No contestó llamadas, no respondió mensajes. Horas que se hicieron eternas, noches en vela y un barrio entero peinando esquinas, escolleras y descampados. La denuncia se formalizó de inmediato; la incertidumbre, también. Su familia repetía su nombre como si así pudiera volverla.
Seis días después, el 13 de febrero, los equipos de emergencia localizaron un cuerpo calcinado en un búnker abandonado junto a la línea de costa frente a Juan XXIII. El ADN confirmó lo que nadie quería escuchar: era Vanesa. A partir de ahí, todo se volvió preguntas—y muy pocas respuestas.
Los investigadores trabajaron varias hipótesis desde el primer momento: entorno cercano, contactos recientes, recorridos digitales, cámaras de comercio y de tráfico. Se rastrearon llamadas, movimientos y testimonios. Entre pasillos y sumarios, afloró un nombre señalado por las diligencias: un presunto autor que, según se trasladó a la familia, habría cruzado la frontera hacia Marruecos, encallando la causa en los márgenes de la cooperación judicial.
La escena del hallazgo—un recinto sin tránsito habitual, con accesos fáciles a pie pero invisibles desde la vía principal—complicó el trabajo pericial. Fuego, salitre y tiempo son malos aliados para conservar indicios. Aun así, policía científica y guardia civil encadenaron búsquedas, reconstrucciones y registros durante semanas, sin lograr una prueba definitiva que permitiera una detención en territorio español.
En agosto de 2020, el procedimiento fue archivado provisionalmente por falta de indicios suficientes para acusar a alguien con garantías. “Provisional” no significa “cerrado”: el caso puede reabrirse si aparece una nueva prueba, una declaración sólida, un cruce pericial que antes no existía. La familia, sin embargo, se quedó con una sensación amarga: demasiada espera, demasiados silencios, un trato frío en momentos en que solo cabía el cuidado.
Mientras el expediente dormita, el barrio no. Cada aniversario aparecen velas en el paseo, flores junto al muro del búnker, carteles pidiendo justicia. En los grupos vecinales se comparten recortes, recuerdos, cualquier pista que, por pequeña que sea, pueda empujar la causa a moverse. Hay quien repite que, si el crimen atraviesa una frontera, la justicia no debería quedarse detenida en la orilla.
Vanesa no era una cifra; era madre, hija, vecina. Su desaparición y el hallazgo encienden todavía preguntas esenciales: ¿qué recorrido hizo exactamente desde que salió de casa?, ¿quién fue la última persona que la vio con vida?, ¿qué vehículo, qué trayecto, qué cámara olvidada guarda el eslabón que falta?

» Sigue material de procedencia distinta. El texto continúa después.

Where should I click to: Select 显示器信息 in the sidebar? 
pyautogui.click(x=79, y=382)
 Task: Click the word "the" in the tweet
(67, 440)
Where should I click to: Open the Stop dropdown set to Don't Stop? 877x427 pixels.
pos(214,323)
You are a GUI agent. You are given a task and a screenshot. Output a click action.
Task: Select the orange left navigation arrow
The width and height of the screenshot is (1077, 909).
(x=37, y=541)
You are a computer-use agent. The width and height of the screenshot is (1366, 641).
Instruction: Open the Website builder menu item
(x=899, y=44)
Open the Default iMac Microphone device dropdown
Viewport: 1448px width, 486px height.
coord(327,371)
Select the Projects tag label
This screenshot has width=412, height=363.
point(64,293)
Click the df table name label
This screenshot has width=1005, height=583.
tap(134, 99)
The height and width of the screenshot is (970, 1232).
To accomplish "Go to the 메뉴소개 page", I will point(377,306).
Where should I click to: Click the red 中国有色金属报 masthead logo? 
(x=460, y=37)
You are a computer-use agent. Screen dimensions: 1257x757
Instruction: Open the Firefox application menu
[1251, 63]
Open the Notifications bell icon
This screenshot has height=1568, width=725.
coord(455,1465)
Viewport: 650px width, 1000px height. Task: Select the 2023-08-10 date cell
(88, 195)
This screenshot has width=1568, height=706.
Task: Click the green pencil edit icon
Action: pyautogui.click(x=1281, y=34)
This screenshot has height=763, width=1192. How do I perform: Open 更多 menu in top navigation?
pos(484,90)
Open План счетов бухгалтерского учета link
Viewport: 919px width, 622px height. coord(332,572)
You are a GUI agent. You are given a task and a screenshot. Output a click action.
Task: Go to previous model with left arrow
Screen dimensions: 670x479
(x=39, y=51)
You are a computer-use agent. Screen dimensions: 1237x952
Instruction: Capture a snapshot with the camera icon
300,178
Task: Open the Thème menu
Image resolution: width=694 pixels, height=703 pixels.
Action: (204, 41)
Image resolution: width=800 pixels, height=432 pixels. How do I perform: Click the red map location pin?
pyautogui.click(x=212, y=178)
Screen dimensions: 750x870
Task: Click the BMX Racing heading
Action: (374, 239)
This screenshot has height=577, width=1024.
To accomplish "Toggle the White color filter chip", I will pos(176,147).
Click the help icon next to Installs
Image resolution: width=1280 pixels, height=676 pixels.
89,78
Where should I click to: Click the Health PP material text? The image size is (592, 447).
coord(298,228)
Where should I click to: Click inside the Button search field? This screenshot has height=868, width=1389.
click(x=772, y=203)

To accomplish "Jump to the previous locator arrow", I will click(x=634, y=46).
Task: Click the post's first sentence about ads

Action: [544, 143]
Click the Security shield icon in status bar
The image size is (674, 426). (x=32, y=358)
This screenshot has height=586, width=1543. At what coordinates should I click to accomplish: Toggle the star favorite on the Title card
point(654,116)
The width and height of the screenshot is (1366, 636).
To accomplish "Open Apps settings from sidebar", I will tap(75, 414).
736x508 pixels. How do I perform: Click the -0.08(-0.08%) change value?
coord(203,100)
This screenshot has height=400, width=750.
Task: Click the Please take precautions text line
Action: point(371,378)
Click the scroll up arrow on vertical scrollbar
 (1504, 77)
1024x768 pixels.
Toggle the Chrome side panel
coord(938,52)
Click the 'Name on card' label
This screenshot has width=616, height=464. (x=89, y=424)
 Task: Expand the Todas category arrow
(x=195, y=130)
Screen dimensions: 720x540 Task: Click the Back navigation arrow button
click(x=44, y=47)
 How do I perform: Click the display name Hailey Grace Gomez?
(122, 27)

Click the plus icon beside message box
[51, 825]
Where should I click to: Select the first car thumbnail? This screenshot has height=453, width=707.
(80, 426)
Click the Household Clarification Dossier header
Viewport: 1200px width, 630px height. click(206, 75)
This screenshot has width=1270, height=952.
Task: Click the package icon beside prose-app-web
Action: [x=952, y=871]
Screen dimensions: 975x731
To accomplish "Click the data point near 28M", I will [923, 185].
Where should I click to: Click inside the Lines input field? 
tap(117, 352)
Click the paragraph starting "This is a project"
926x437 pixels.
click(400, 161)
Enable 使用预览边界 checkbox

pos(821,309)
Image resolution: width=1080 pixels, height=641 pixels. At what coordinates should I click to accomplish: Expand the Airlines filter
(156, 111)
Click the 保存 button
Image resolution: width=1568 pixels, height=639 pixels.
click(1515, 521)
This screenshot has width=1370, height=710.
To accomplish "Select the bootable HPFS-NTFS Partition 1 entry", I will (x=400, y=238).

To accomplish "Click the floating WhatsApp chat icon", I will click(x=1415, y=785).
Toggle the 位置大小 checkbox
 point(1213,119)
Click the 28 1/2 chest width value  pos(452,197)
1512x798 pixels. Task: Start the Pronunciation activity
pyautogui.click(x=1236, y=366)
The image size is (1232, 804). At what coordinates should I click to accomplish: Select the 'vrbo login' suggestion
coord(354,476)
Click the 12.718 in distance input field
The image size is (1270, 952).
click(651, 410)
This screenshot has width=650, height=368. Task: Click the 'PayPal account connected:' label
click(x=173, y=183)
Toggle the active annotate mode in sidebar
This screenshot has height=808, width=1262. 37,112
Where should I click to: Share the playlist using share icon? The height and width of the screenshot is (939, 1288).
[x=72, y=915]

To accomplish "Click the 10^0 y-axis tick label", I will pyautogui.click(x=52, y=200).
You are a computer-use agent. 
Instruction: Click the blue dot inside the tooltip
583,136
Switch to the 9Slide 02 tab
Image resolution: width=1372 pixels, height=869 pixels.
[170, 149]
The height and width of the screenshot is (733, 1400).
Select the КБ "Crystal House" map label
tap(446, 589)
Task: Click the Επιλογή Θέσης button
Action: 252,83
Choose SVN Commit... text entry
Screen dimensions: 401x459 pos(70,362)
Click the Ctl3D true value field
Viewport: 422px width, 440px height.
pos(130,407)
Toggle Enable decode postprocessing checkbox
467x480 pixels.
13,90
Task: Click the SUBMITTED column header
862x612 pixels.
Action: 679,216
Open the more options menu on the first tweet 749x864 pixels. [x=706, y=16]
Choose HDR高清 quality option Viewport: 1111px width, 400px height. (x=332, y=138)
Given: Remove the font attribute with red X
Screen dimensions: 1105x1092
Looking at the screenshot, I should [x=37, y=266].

La instrucción podrá estar en pausa, pero la investigación social—la memoria—no lo está. A veces la pieza que falta no está en el mar ni en un laboratorio, está en una conversación que aún no se ha tenido, en un “yo vi” que no se atrevió a decirse, en un cruce de fronteras que requiere insistencia institucional.
Vanesa tenía 38 años. Salió a por leche, pan, lo de siempre. Y Ceuta, desde entonces, se quedó con una silla vacía y un nombre que pesa. Si estuviste allí, si viste algo entre el 6 y el 13 de febrero de 2019, por pequeño que parezca, dilo. En causas como esta, ninguna pista es menor.